Increased nitric oxide production and inducible nitric oxide synthase activity in colonic mucosa of patients with active ulcerative colitis and Crohn's disease.

It is postulated that an enhanced production of nitric oxide by inflamed intestine plays a role in the pathophysiology of active inflammatory bowel disease. In this study, systemic NOx concentrations and colonic nitric oxide synthase activity were determined in patients with ulcerative colitis or Crohn's disease. The relationship between these two parameters and disease activity, as well as differences in nitric oxide synthase activity between ulcerative colitis and Crohn's disease, were areas of specific focus. Patients with active ulcerative colitis and Crohn's disease had significantly elevated plasma NOx concentrations; a positive correlation was found between NOx values and inducible nitric oxide synthase activities in the active mucosa of these patients.

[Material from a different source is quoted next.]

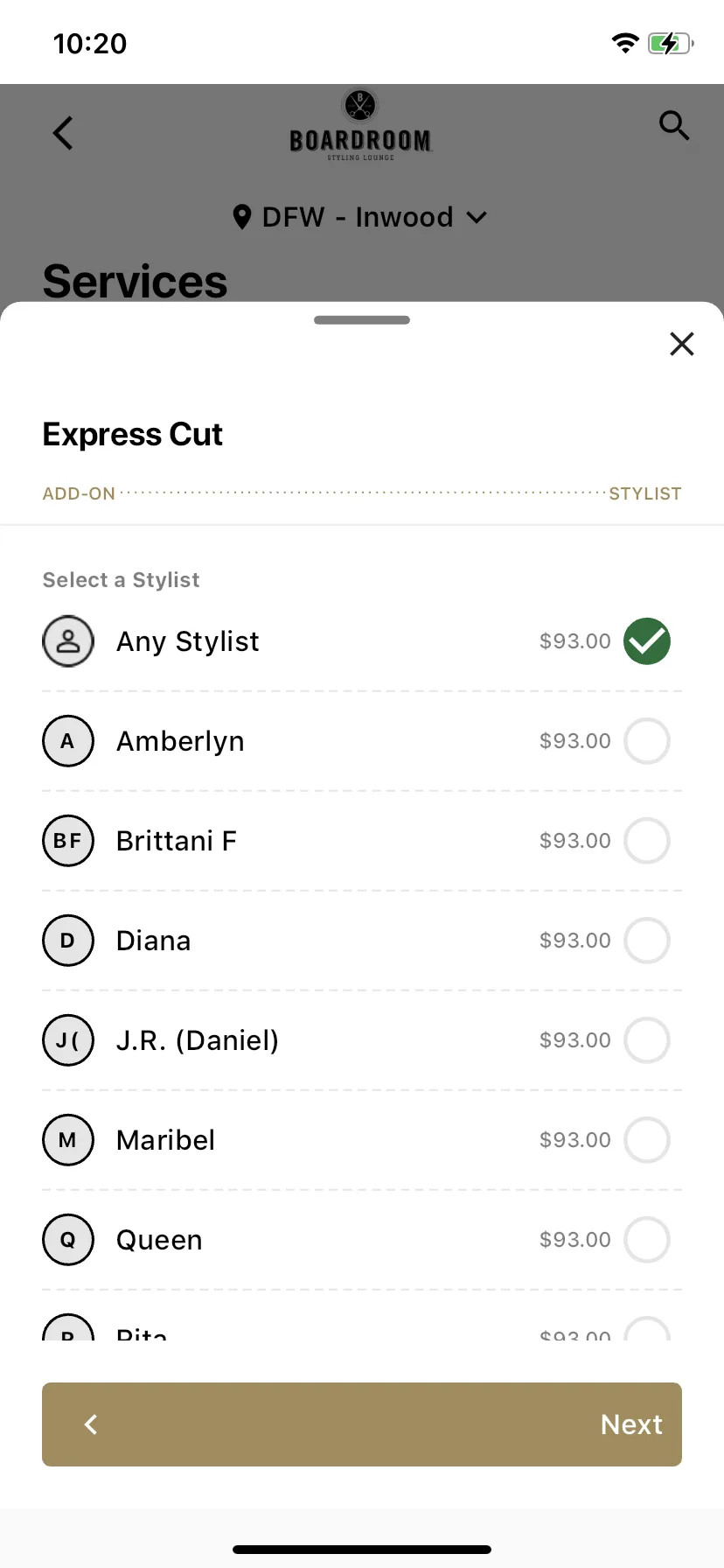The width and height of the screenshot is (724, 1568).
Task: Switch to the ADD-ON step
Action: (79, 494)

In active ulcerative colitis, levels of inducible nitric oxide synthase were significantly elevated in both normal and inflamed mucosa, although inducible nitric oxide synthase activity was higher in the latter. These colonic inducible nitric oxide synthase activities correlated well with the results of endoscopic and histologic grading of inflammation. There was no increase in constitutive nitric oxide synthase activity in patients with active ulcerative colitis. However, constitutive nitric oxide synthase activity was significantly increased in the inflamed mucosa in patients with Crohn's disease. In Crohn's disease, elevated inducible nitric oxide synthase activity was found in both normal and inflamed mucosa, with no significant difference between the tissues. Such differences in nitric oxide production in the colonic mucosa possibly reflect the significant differences in the pathophysiology and characteristic clinical features between ulcerative colitis and Crohn's disease.